* **Task instructions**:
As you write out the lines from the one containing "Viewport: 1080px width, 598px height." through the last line of the records, keep them exact and leave out pictures.

Start of Block

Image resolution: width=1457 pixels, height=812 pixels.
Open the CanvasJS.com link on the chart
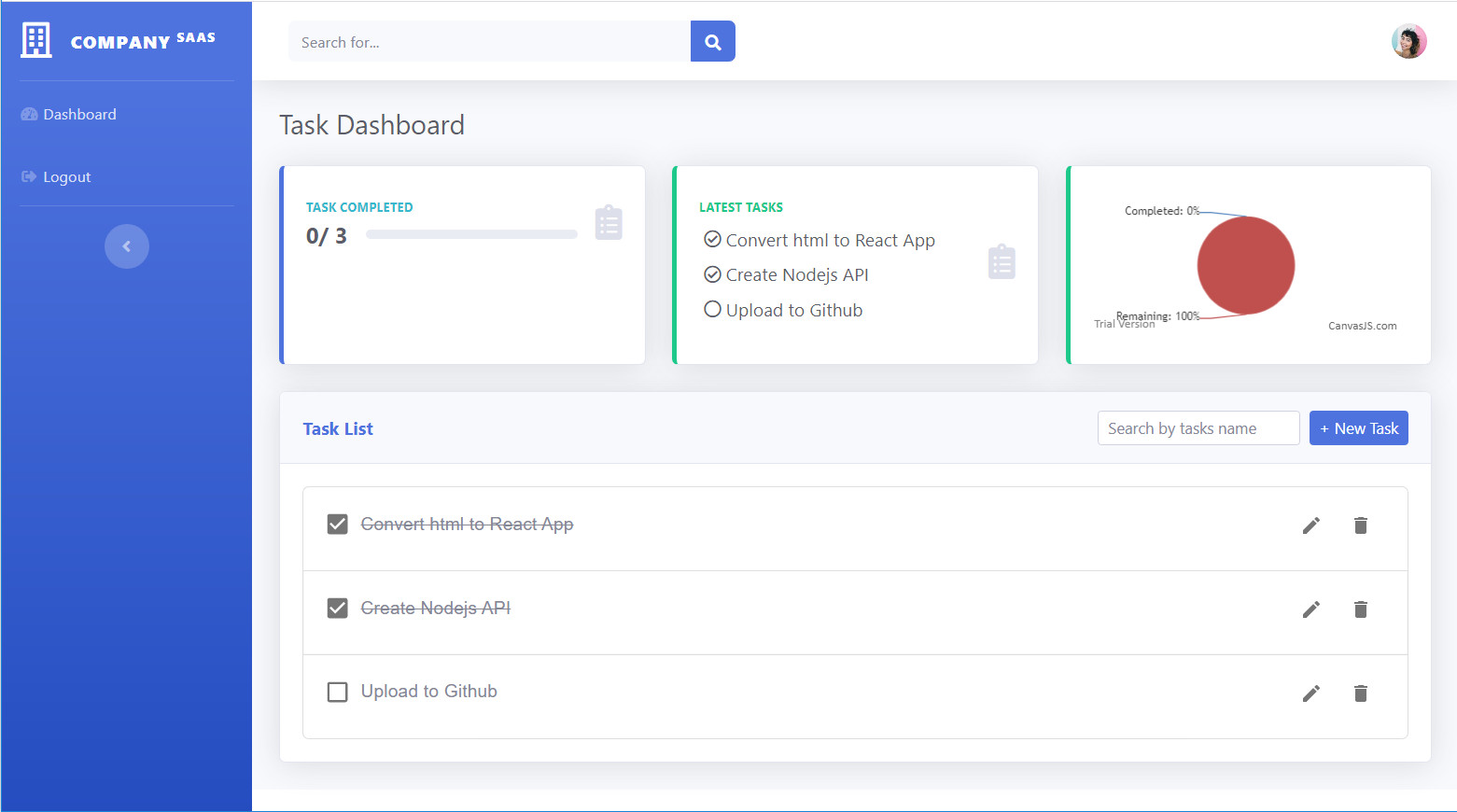(1363, 325)
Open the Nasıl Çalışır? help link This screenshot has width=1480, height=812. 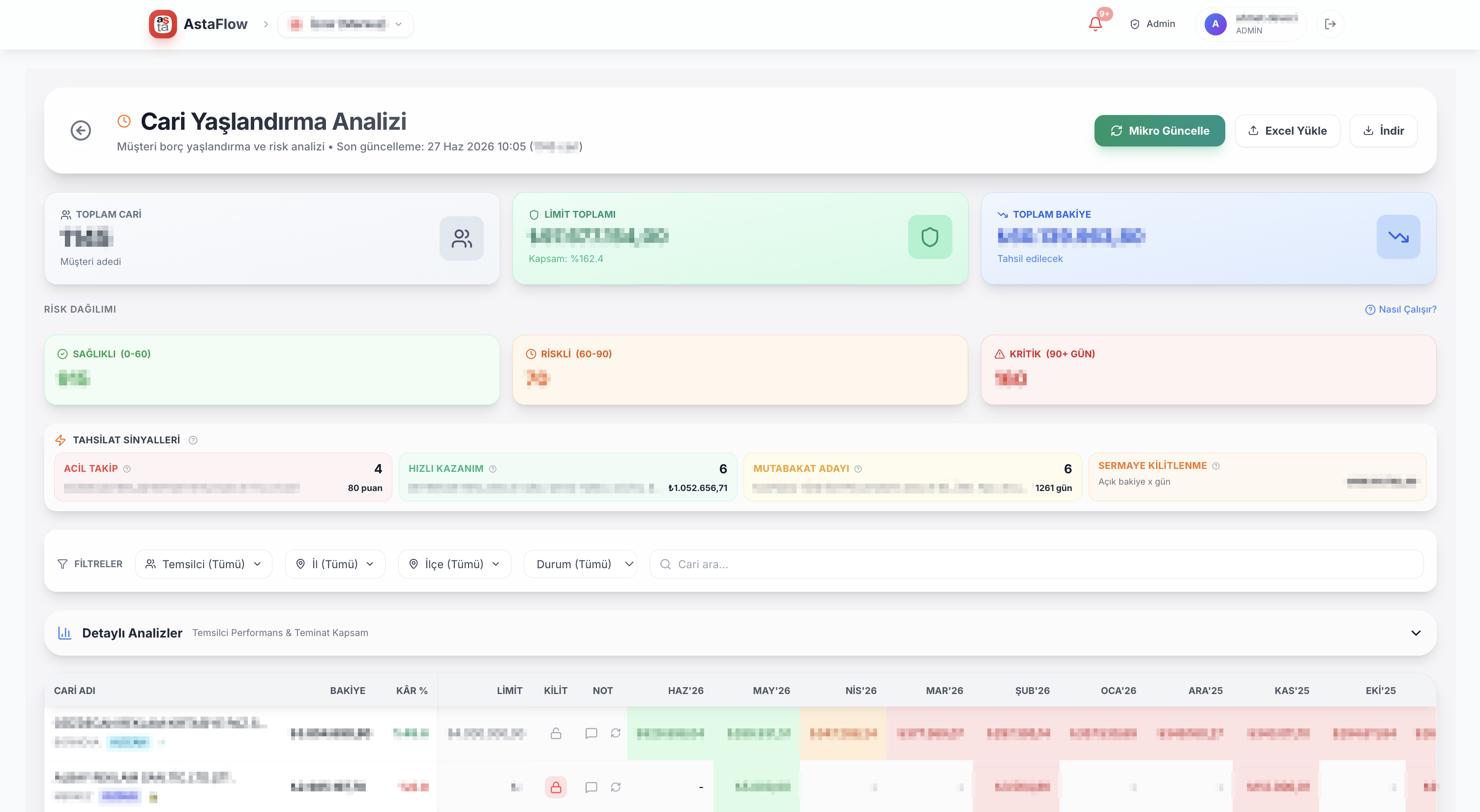(x=1401, y=309)
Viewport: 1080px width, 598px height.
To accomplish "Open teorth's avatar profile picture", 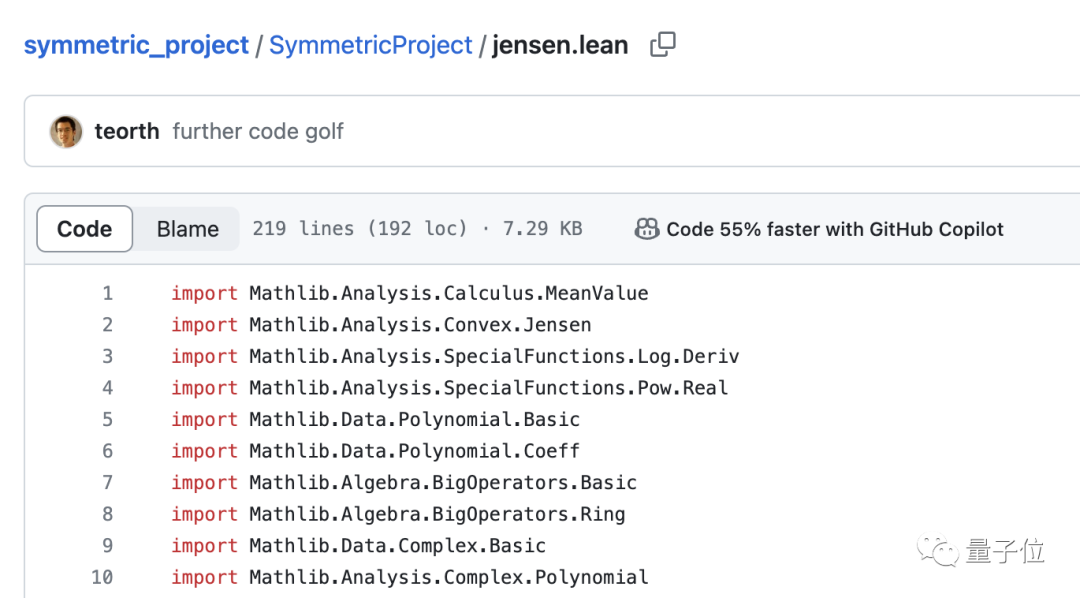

End of Block

* **Final answer**:
Viewport: 1080px width, 598px height.
To accomplish "Open teorth's avatar profile picture", 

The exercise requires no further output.